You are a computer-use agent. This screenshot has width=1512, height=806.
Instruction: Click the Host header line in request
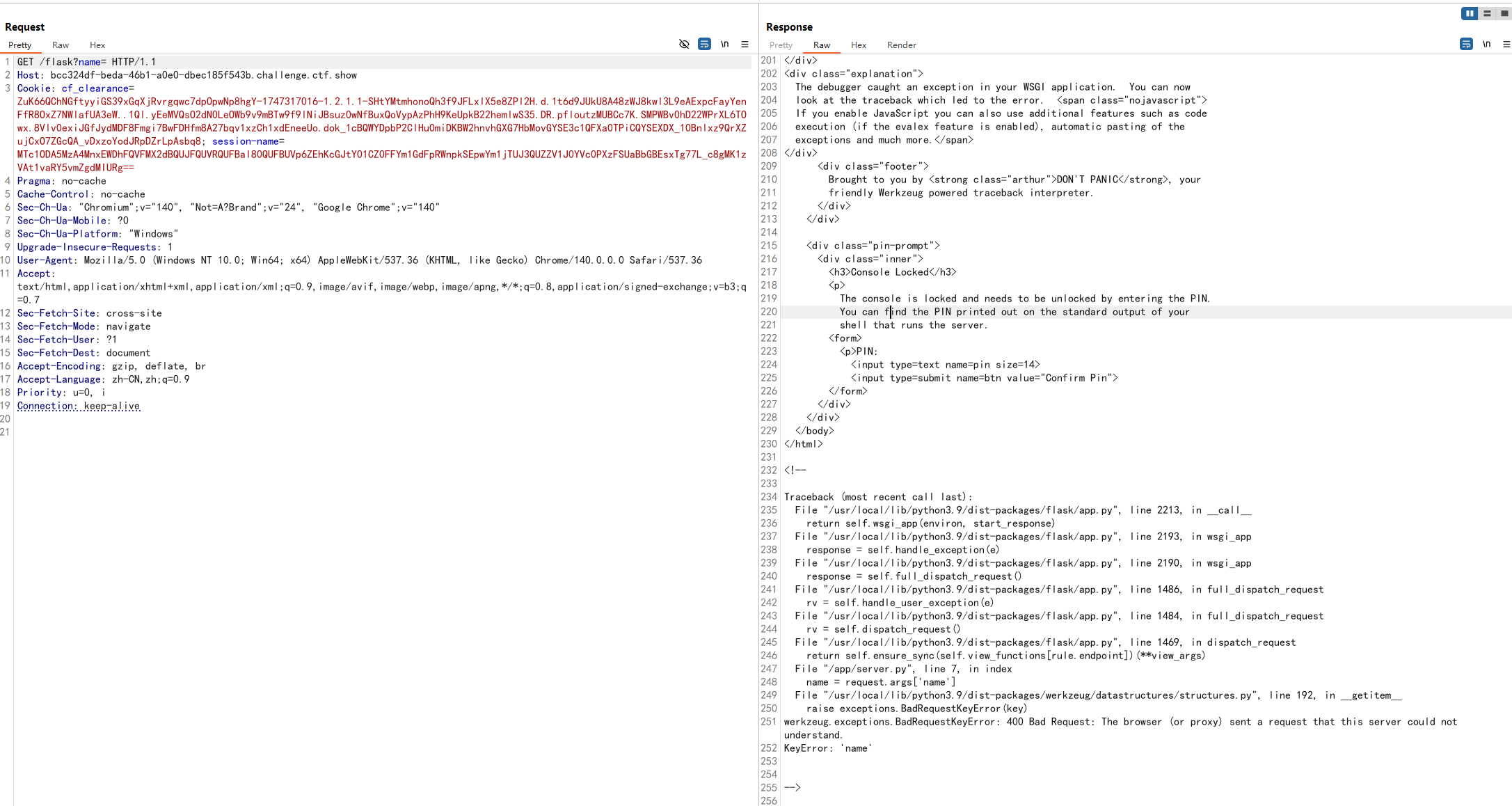[186, 75]
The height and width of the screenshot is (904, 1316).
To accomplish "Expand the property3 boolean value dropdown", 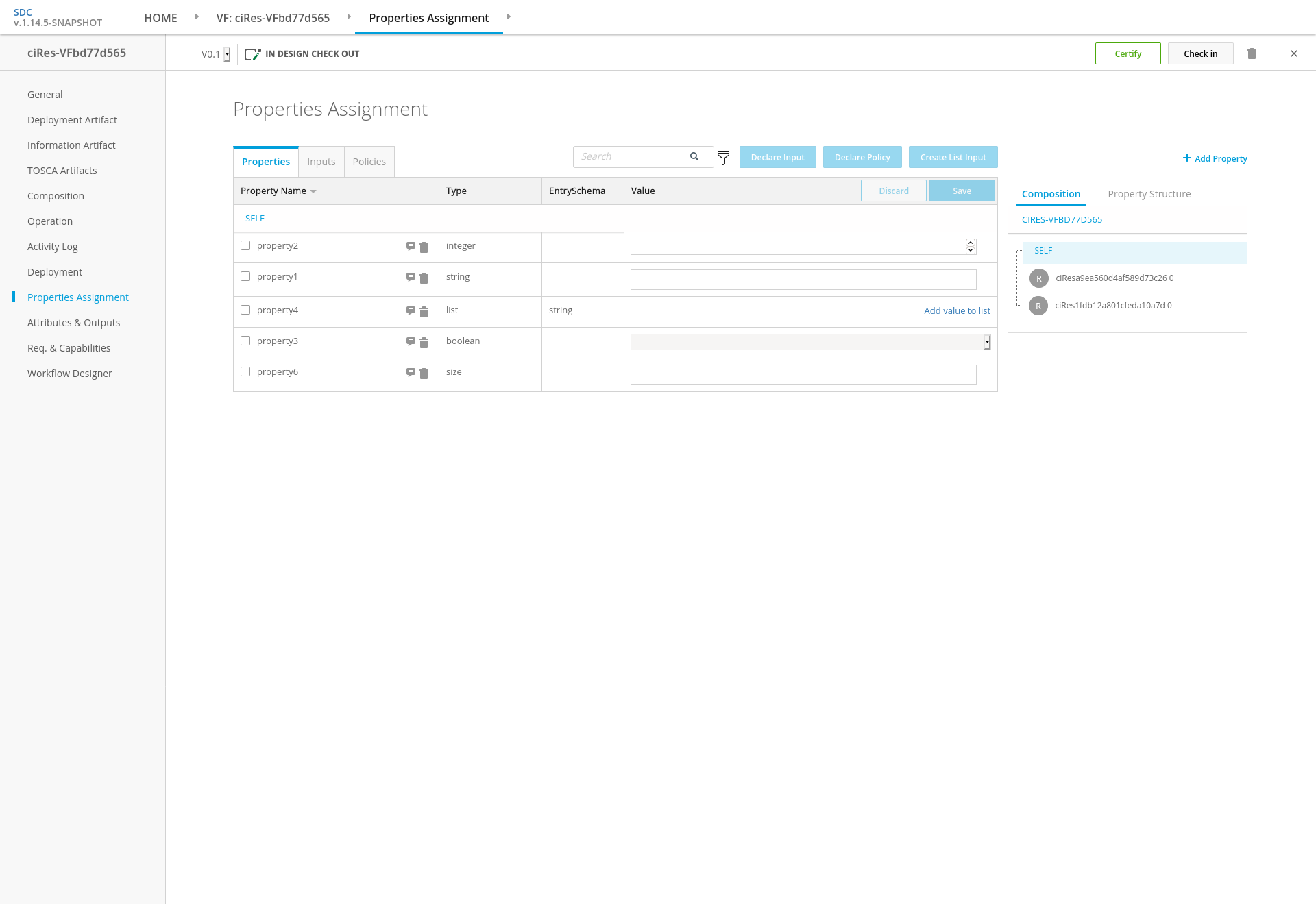I will pos(986,342).
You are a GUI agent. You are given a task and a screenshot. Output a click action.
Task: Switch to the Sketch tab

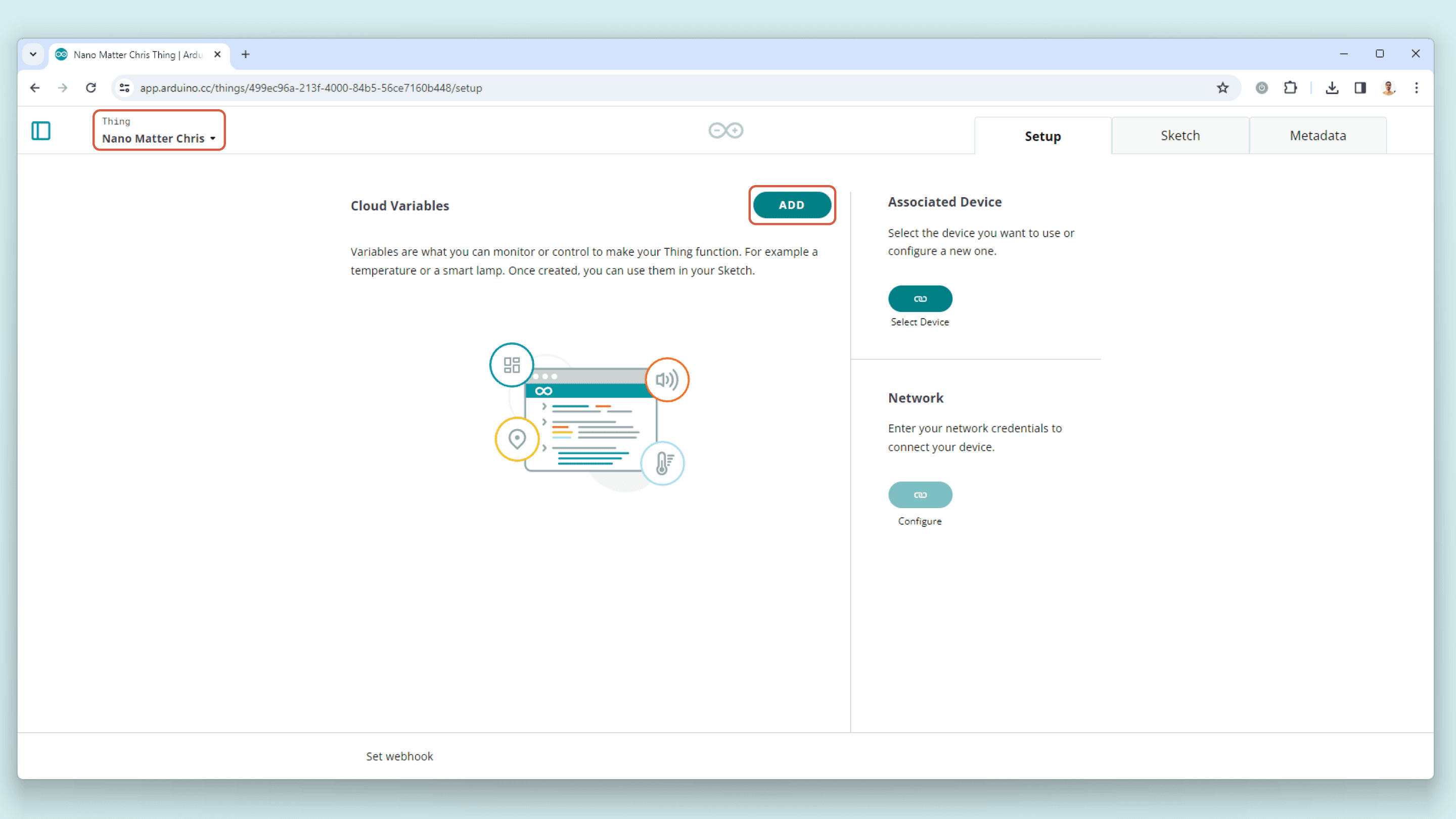click(1179, 135)
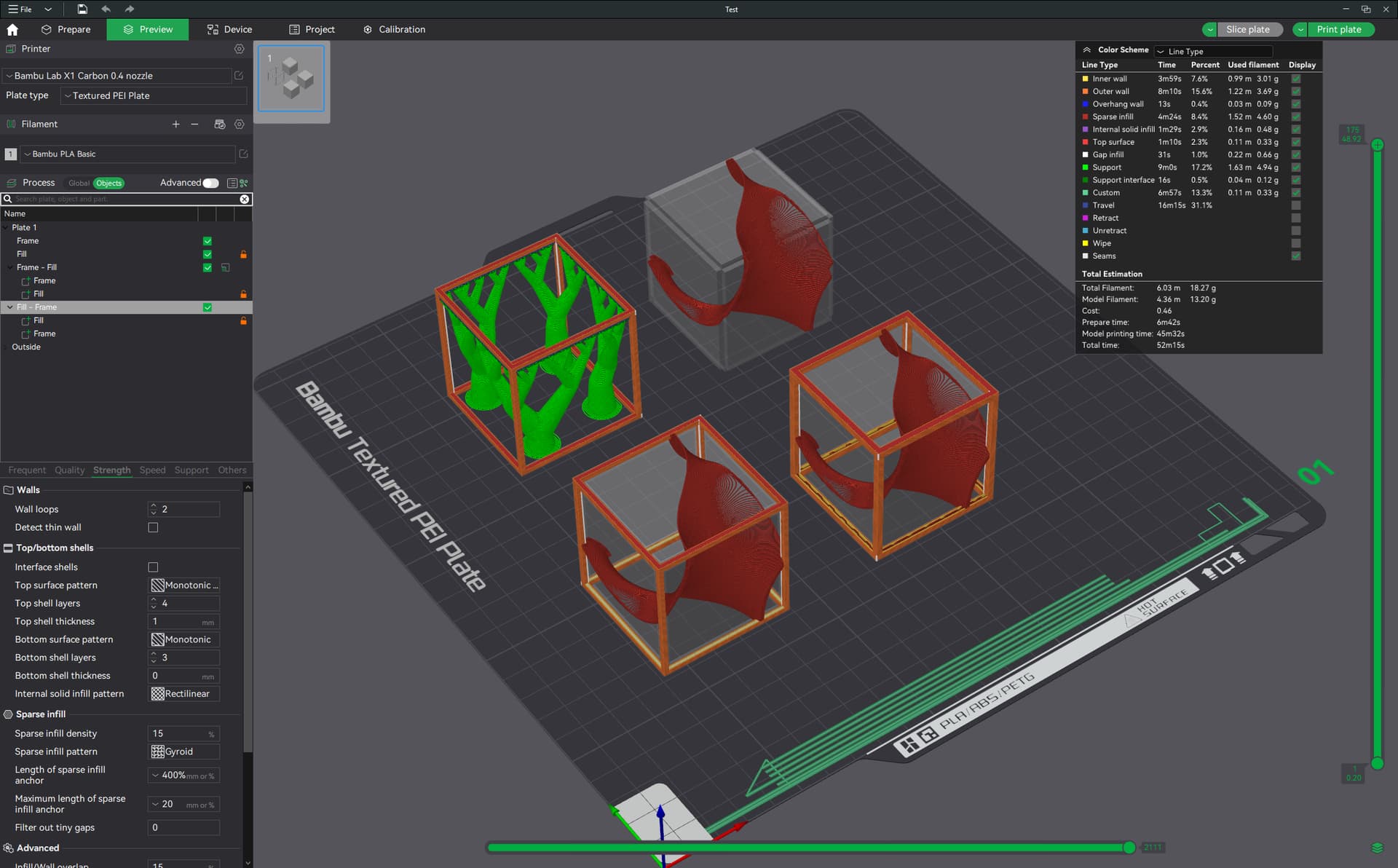Open printer settings gear icon
The image size is (1398, 868).
point(239,49)
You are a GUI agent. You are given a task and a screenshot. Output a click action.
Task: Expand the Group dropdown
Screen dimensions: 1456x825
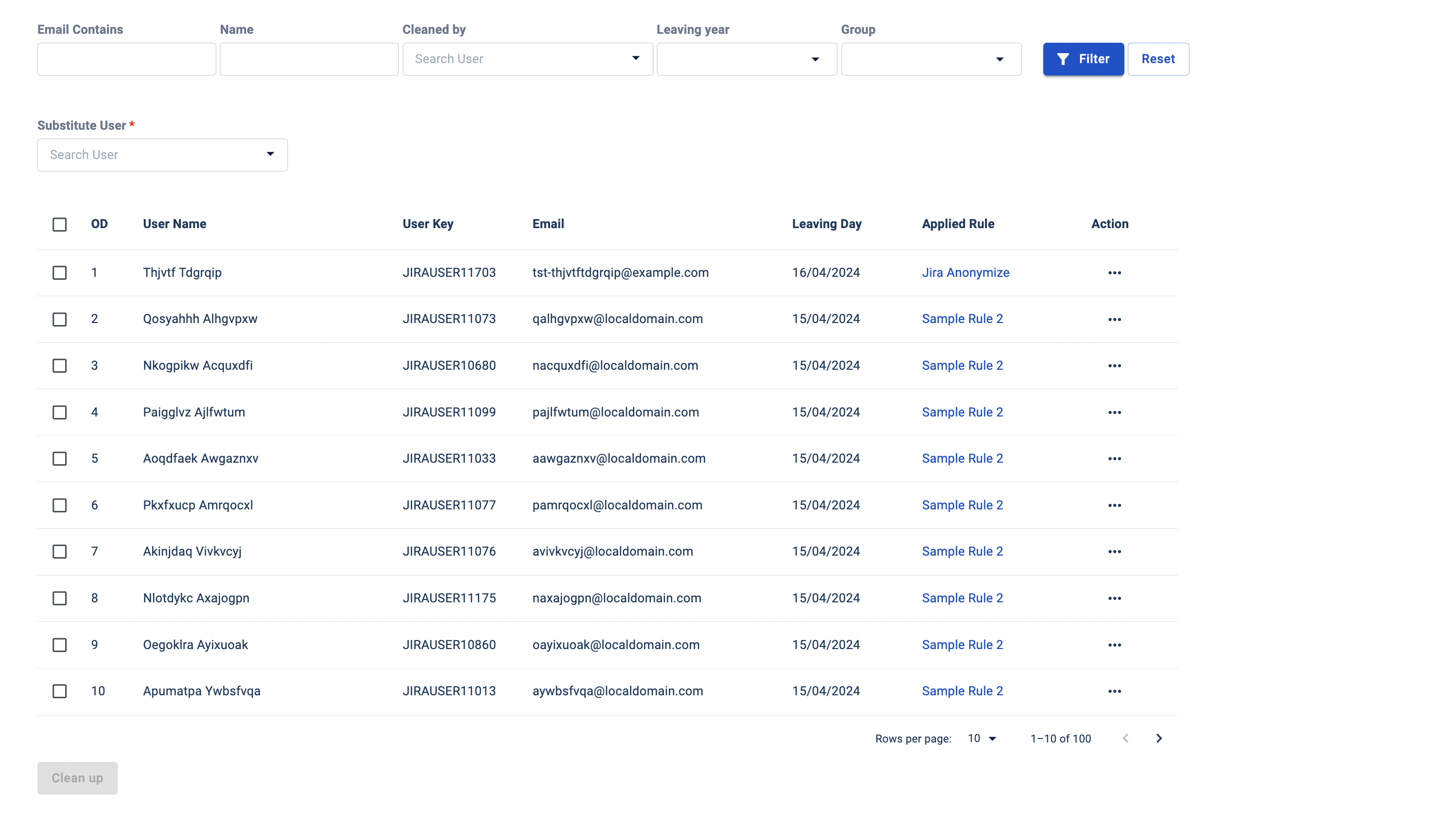930,59
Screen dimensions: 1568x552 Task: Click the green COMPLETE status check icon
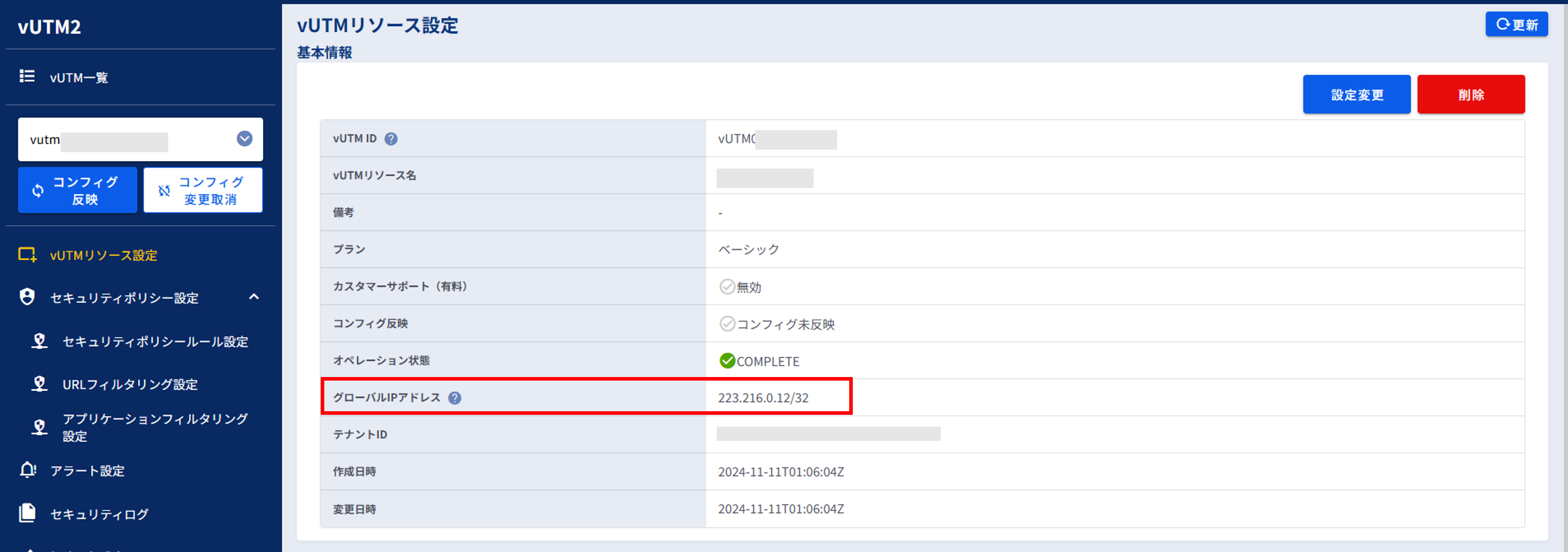click(727, 361)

-*-*-

Action item:
Output only the lines running from the line with "Task: Expand the Group dropdown" through the last line of the entries above, inclusive, with pictures excluded.

Task answer:
Task: Expand the Group dropdown
Screen dimensions: 1456x825
930,59
Screen dimensions: 1568x552 Task: Click the green COMPLETE status check icon
click(727, 361)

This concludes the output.